[O que fazer]:
Digite de novo o texto sobre espécies exóticas invasoras inteiro, sem mudar nada.

[Trecho do texto]:
■ ■ ■ ■ ■ ■ ■
Pesquisas da Universidade de São Paulo (USP) e de especialistas em ecologia revelam que espécies exóticas invasoras (EEIs) representam uma séria ameaça não só à biodiversidade brasileira, mas também à saúde pública. Essas espécies, introduzidas muitas vezes por ações humanas e comércio ilegal de animais, desequilibram ecossistemas, competem com espécies nativas e podem carregar patógenos perigosos, inclusive bactérias multirresistentes.
Ameaça invisível: bactérias resistentes
Segundo Gabriel Siqueira, doutorando da Faculdade de Medicina Veterinária e Zootecnia da USP, as EEIs podem transportar microrganismos perigosos entre regiões e espécies. Ele identificou, por exemplo, a presença de E. coli resistente em quatis e atualmente pesquisa gambás na cidade de São Paulo. Esses animais funcionam como sentinelas ambientais de contaminação por bactérias prioritárias listadas pela Organização Mundial da Saúde (OMS).
O professor Marcos Bryan, que orienta o estudo, alerta para a ameaça silenciosa dessas espécies, como pombos e ratos, que vivem próximos ao homem, carregam patógenos e não demonstram sintomas. “Eles podem disseminar genes de resistência microbiana para humanos e animais domésticos”, afirma.
■ ■ ■ ■ ■ ■ ■
Entradas de dados salvas:
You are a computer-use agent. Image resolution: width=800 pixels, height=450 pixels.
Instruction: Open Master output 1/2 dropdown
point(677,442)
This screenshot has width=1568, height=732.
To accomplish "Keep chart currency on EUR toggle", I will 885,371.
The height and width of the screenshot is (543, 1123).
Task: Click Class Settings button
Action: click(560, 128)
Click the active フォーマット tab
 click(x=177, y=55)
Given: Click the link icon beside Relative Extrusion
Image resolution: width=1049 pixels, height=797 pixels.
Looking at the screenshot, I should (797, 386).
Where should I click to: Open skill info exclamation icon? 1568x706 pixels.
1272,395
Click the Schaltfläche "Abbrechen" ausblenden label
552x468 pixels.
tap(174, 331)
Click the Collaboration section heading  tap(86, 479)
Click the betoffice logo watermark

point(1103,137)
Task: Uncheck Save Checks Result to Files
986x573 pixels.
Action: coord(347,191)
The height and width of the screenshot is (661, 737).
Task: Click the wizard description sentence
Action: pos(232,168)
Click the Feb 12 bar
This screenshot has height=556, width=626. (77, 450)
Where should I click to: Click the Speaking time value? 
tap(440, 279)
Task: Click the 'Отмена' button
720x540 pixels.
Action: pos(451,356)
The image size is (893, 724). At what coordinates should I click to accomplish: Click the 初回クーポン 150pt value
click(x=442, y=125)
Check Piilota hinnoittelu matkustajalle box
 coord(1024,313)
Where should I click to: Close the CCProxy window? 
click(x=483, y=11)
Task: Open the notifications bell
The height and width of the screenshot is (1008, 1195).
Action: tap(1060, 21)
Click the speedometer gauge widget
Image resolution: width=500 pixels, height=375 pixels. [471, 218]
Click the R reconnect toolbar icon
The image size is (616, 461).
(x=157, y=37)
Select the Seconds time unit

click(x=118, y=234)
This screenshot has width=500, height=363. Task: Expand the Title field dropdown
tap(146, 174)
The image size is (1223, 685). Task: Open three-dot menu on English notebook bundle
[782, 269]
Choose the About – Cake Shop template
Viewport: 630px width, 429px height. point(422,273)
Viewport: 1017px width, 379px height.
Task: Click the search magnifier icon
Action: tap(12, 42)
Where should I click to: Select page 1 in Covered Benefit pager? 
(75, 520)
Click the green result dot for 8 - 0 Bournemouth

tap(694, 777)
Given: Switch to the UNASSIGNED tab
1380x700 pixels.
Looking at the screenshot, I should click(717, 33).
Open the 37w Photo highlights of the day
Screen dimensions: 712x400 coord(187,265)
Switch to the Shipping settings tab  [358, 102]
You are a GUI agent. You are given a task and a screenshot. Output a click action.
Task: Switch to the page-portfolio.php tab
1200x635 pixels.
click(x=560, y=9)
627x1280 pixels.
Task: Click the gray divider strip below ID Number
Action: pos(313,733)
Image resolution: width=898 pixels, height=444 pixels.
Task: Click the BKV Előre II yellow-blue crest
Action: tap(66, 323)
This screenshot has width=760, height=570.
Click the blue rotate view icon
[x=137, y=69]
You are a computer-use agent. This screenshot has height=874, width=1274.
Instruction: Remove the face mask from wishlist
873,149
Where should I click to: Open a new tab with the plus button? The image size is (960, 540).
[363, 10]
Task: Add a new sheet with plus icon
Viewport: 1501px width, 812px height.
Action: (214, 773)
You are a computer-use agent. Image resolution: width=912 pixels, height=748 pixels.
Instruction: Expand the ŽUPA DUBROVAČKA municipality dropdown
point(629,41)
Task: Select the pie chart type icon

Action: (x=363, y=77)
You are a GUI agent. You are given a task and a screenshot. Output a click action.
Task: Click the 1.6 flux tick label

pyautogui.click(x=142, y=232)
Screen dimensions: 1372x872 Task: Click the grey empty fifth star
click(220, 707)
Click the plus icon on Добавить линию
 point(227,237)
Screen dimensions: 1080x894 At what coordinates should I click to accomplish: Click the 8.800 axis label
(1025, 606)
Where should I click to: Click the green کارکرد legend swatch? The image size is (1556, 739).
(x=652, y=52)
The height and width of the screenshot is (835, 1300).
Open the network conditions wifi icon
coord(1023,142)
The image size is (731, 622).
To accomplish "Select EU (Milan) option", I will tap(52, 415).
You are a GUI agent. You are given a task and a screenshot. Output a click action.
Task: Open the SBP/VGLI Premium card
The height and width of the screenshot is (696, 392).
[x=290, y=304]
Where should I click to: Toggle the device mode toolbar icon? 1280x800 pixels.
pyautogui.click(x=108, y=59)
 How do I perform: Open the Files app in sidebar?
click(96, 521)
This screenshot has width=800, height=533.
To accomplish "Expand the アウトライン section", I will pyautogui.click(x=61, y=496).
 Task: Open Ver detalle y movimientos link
■ ■ ■ ■ ■ ■ ■
[Resposta]:
Pesquisas da Universidade de São Paulo (USP) e de especialistas em ecologia revelam que espécies exóticas invasoras (EEIs) representam uma séria ameaça não só à biodiversidade brasileira, mas também à saúde pública. Essas espécies, introduzidas muitas vezes por ações humanas e comércio ilegal de animais, desequilibram ecossistemas, competem com espécies nativas e podem carregar patógenos perigosos, inclusive bactérias multirresistentes.
Ameaça invisível: bactérias resistentes
Segundo Gabriel Siqueira, doutorando da Faculdade de Medicina Veterinária e Zootecnia da USP, as EEIs podem transportar microrganismos perigosos entre regiões e espécies. Ele identificou, por exemplo, a presença de E. coli resistente em quatis e atualmente pesquisa gambás na cidade de São Paulo. Esses animais funcionam como sentinelas ambientais de contaminação por bactérias prioritárias listadas pela Organização Mundial da Saúde (OMS).
O professor Marcos Bryan, que orienta o estudo, alerta para a ameaça silenciosa dessas espécies, como pombos e ratos, que vivem próximos ao homem, carregam patógenos e não demonstram sintomas. “Eles podem disseminar genes de resistência microbiana para humanos e animais domésticos”, afirma.